I'm really bored with everything. I don't want to play World of Warcraft AT ALL. I'm so sick of it. I need ... I need to get a new job or ... to move somewhere. Maybe it would be interesting to go to France, or maybe it would just be a distraction.

It's interesting, because now that I have time off, a whole week-end to myself, it feels like SO MUCH extra time. It's like a ton of personal time, and I don't know what to do with myself. Maybe it would be better if I could find a cool coffeehouse to go to, other than this one. I tried another one near my house, and it was totally vile. I hated it.

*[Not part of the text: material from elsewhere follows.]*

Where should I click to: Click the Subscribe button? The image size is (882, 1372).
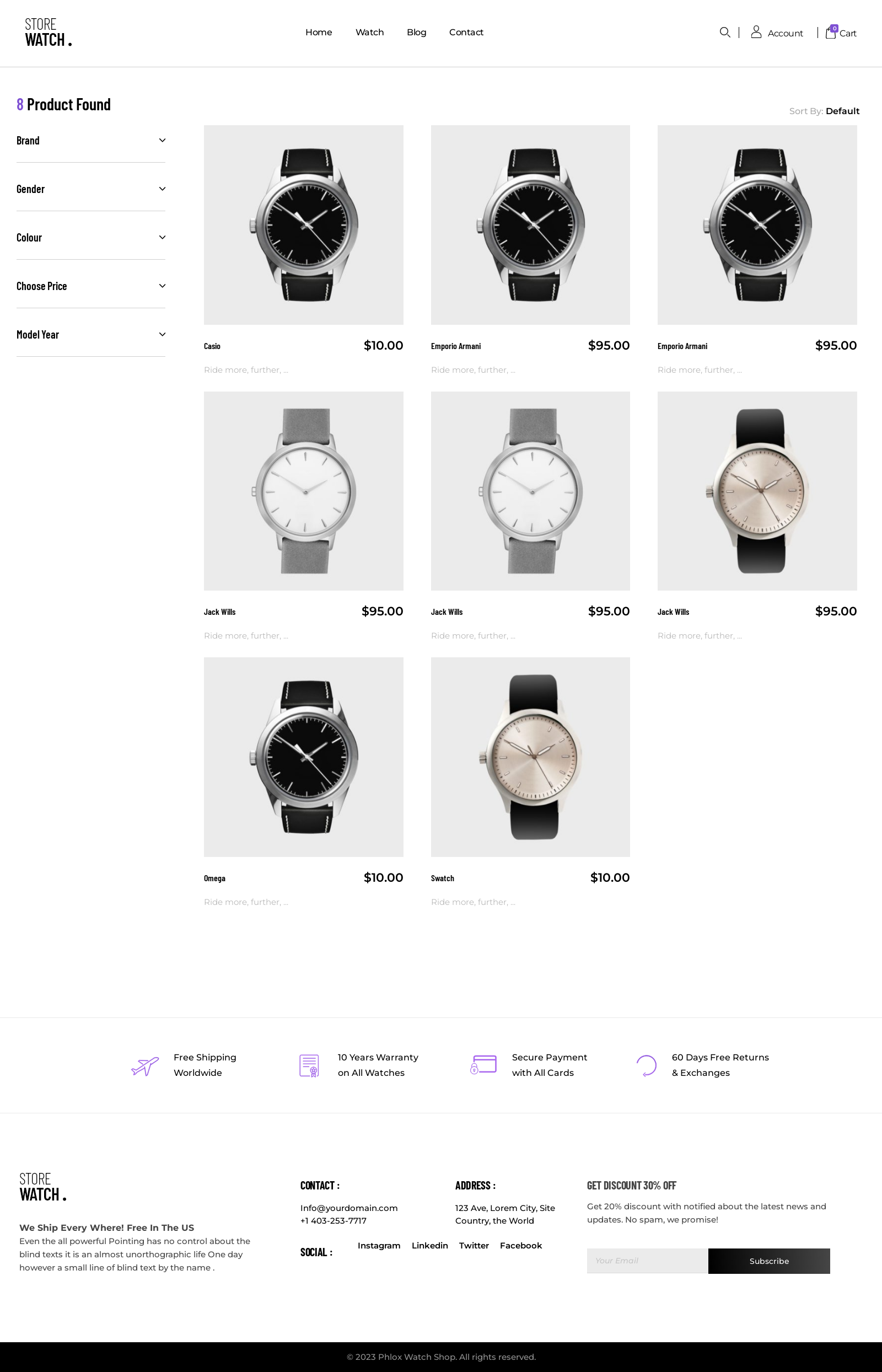[x=768, y=1261]
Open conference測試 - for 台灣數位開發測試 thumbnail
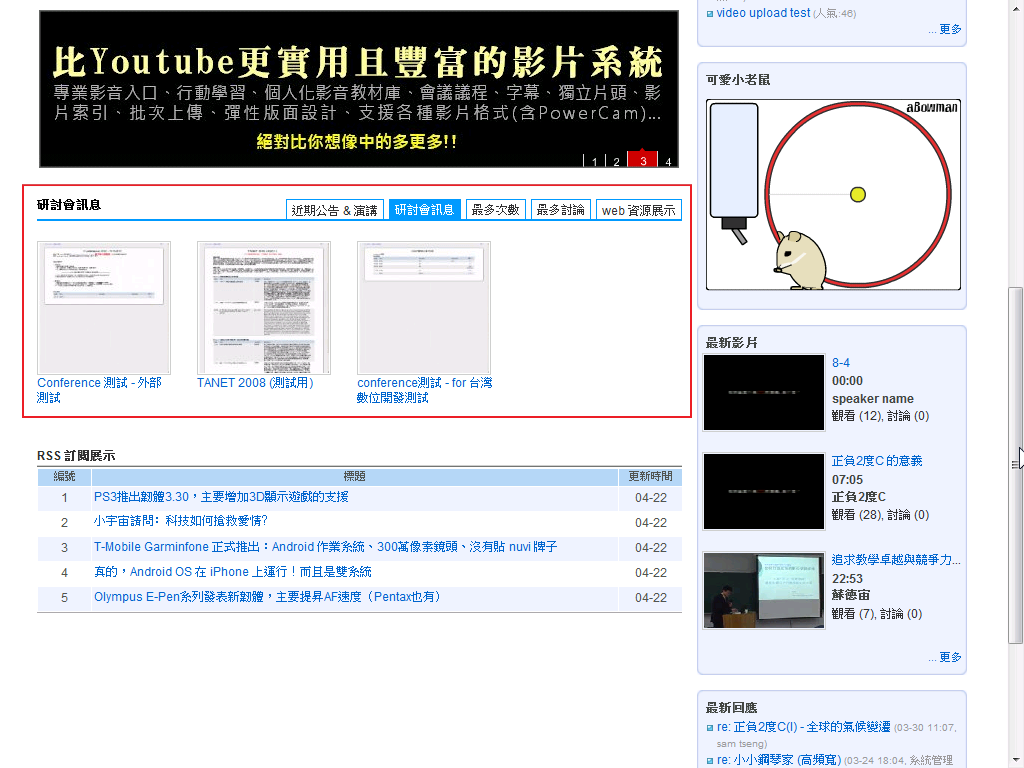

Sometimes I think I just need to meet someone new. I have like absolutely no friends whatsoever, but ... I don't want to do the same old boring things. Nothing feels like it would be interesting to me.

Probably, I need to get a videocamera and start experimenting with making films.

I'm looking at a new mac laptop, and I totally would love to have one, with the new operating system. It looks really cool

Sunday, January 6, 2008

any progress is progress

It's Sunday afternoon, and I'm at my favorite, the coffeehouse laundromat. I just ordered a turkey pesto sandwich, and Im praying its not made on wheat bread, like I'm looking at. So gross. Thank God, it wasn't.

I'm starting to enjoy coming here on Sunday afternoon, and doing my laundry ... Sunday afternoon. It's kind of fun being here on Sunday night, and i seem to get a little bit of work done. I love all the hip posers who hang out here, doing their laundry, mixed with the occasional weirdo leeching the free internet.

I've been playing too much wow, working on my twink, Snow White. I can feel myself wanting to go home and work on her some more. Which I probably will do, even though I should be writing. But that's okay.

I'm starting to feel again like I want to quit my job, and just do massage. But even if I don't, I will ... I figure even if I slowly write the novel, that is good enough.